Mr. Papastamatiou mentioned and analyzed the perspectives of the wind industry on the following for main issues:

1] NCEP and access to the grid

1.1] We need more wind than the current scenario of the RES technologies mix within the NCEP. PVs have been accelerated more and this is not in line with the need for a balanced and optimum technology mix, with less curtailments, less need for storage and less cost for the consumers.

1.2] Moreover, Greece is the country in our broader region with the highest wind potential. Therefore, in the optimum scenario it is expected that meeting our targets should be based on wind to a larger extent than the neighboring countries.

Doing so, the wind potential of Greece will be -in the medium/long term- of high value for the energy security of EU since it will produce electricity during hours (i.e. the non-noon hours) when the grids of the region will not be saturated, and the prices will have not been cannibalized.

1.3] In any case, the methodology and the criteria for curtailments should be in line with the EU legislation.

This includes:

  • the administratively predefined curtailments as a percentage of the power of each RES plant in specific predefined time-periods of the day,
  • the inability to impose curtailments, when applicable, to RES plants connected to Medium Voltage (mainly PVs),
  • the need for clear separation of the RES projects within the different categories foreseen in the legislation, based on their legal obligation to be re-dispatched when necessary.

2] Permitting

Environmental permitting remains extremely time-consuming because most of the authorities (the ones which are not directly controlled by the Ministry of Energy) do not respect any deadline foreseen in the legislation.
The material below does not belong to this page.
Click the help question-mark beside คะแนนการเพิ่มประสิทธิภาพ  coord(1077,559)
The most characteristic examples are the cases of applying for modification of existing EIA Approvals with a reduction of the footprint (e.g. reduction of the number of WTGs, reduction of the grid works etc.). Even in these cases, the delays are huge, and authorities may opine negatively because they examine the whole project from the beginning and not the specific request for the modification, thus ignoring the existing EIA.

3] Special Environmental Studies (SESs) for Natura Areas etc.
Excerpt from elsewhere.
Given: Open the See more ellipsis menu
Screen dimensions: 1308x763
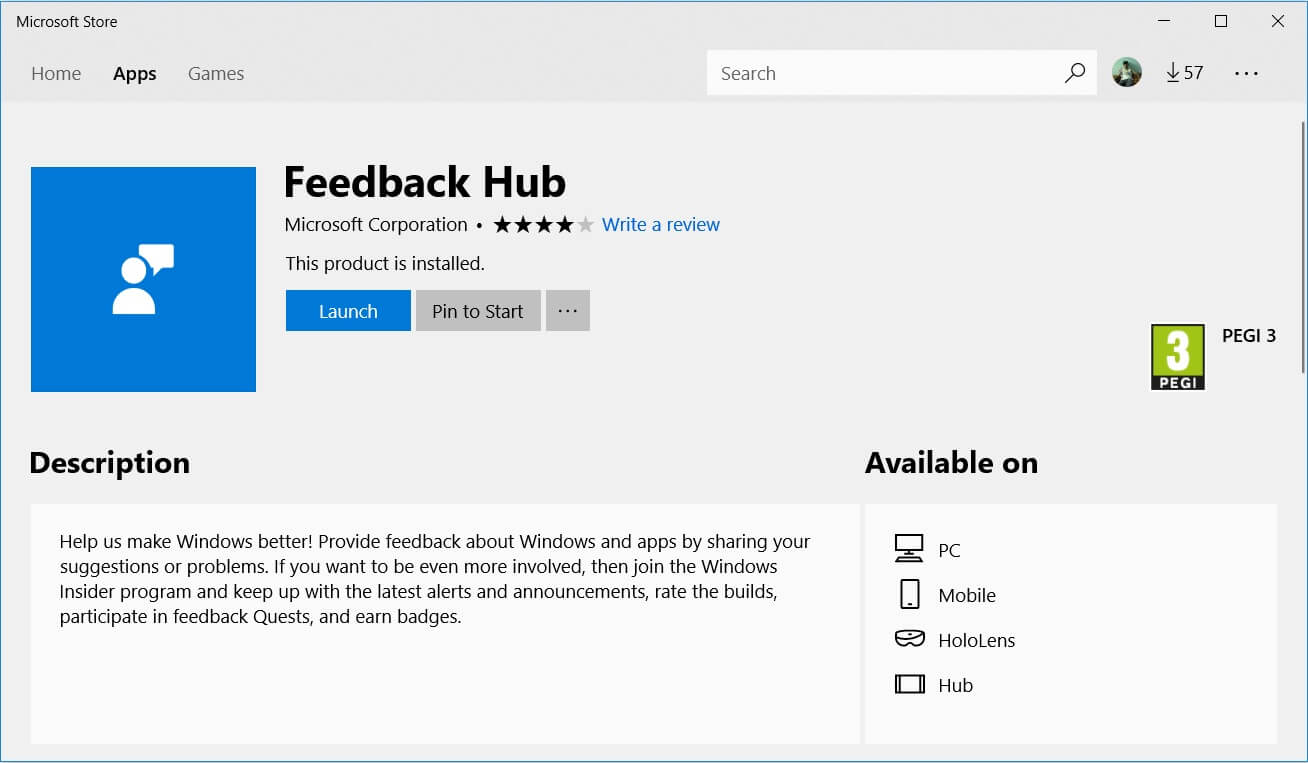Looking at the screenshot, I should pyautogui.click(x=1246, y=72).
Most of them include extensive, a-priori exclusion zones for wind parks:

  • without documentation of the causal link between the alleged impact on each specific species and the different possibilities for alternative solutions for wind parks’ development,
  • without assessment of the impacts caused by the imposed restrictions on the development, the cost of energy and the climate,
  • ignoring the numerous data gathered for specific areas through extensive EIA studies,
  • without considering the EU legislation for the overriding public interest and the balancing between RES and other public interests.

It is underlined that imposing such extensive a-priori exclusion zones (as proposed by the SESs), will result that the clauses for the overriding public interest will never be applied (because the prerequisite for applying such clauses is the submission and the assessment of an EIA study by the applicant, while submitting such an EIA study for a project in an exclusion zone is forbitten).

From this point of view, the Studies are not adequate to lead on decisions for the protection measures.

4] Supply chain

Industries of the supply chain face unfair competition from other non-EU countries having special trade agreements with the EU.

For example, a Greek metallurgic industry which manufactures towers as subcontractor of an EU WTGs manufacturer, and imports steel from China will undertake the cost of the import-tax from China, and it will pass this cost on the price of its product. If the same product, with the same steel from China will be manufactured in Turkey, the tower from the Turkish industry will be exported to EU without this tax, while this has not been paid when the Turkish industry imported the steel from China.